Are you the Lion, the Tin Man or the Scarecrow in a disagreement?
A few months ago a good friend of mine approached me with a request to discuss a scene that he was going to do for the opening episode of FX's hit, Son's of Anarchy's, fifth season. Knowing my work as a psychologist, author and coach, he occasionally asks me about a character that he is playing. He knows how to do a scene study and construct a character but what he values is hearing about the things that I've learned from coaching countless people over 30 years in regards to the human condition.

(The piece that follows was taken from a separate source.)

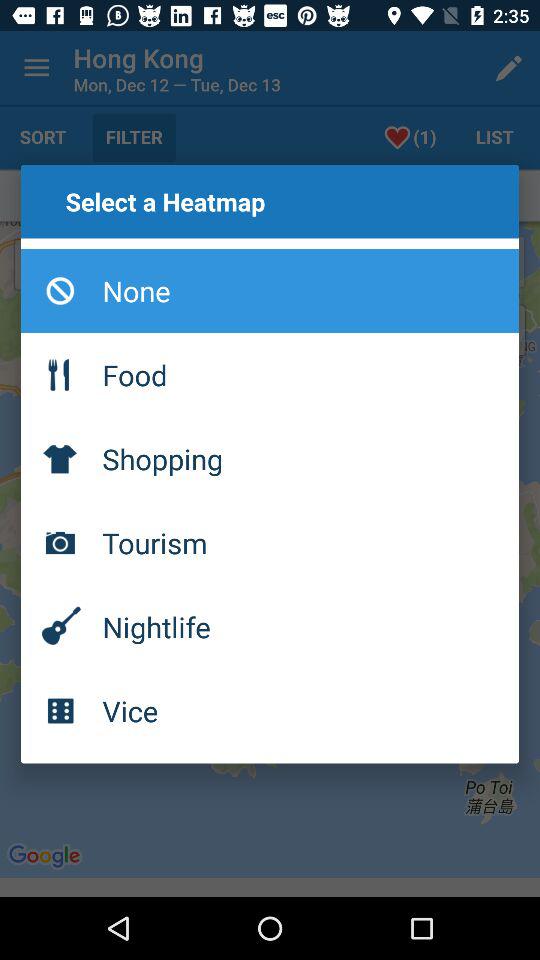
scroll until tourism (270, 543)
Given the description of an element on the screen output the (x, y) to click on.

Those of you who watched the amazing first episode of the 5th season, saw what I consider an Emmy-worthy performance by Kim Coates in the role as Tig, skillfully written by Kurt Sutter. Because of his gut-wrenching performance, Kim has been asked to do several interviews in the last few days and in most cases he generously referred to our "consultation" as one of the things that helped him prepare for the scene. I thought that the reader might like to know some of what was behind what we discussed and how it pertains to all of our relationships, even with our partners. Why Can't I Find A Relationship?
I am not going to go into the details of the scene. You need to see it for yourself. All I want to say is whether you go through the horror that Tig (his character) went through or have a disagreement with your spouse, human beings generally react in one of three ways. I talked to Kim about these three ways as he explored how Tig would react.
I talk about these same three ways in my book, Follow the Yellow Brick Road: How to Change for the Better When Life Gives You Its Worst. So for our purposes here, I'll use characters from the Wizard of Oz to make it fun and memorable:
• The first, LION is the most typical reaction. It is the ANGRY REACTION. We lose our temper; we fight, we yell and maybe — in worst case scenarios — we get physical. We say things that are hurtful. We snarl like Lion did when he first meets Dorothy in the Forest.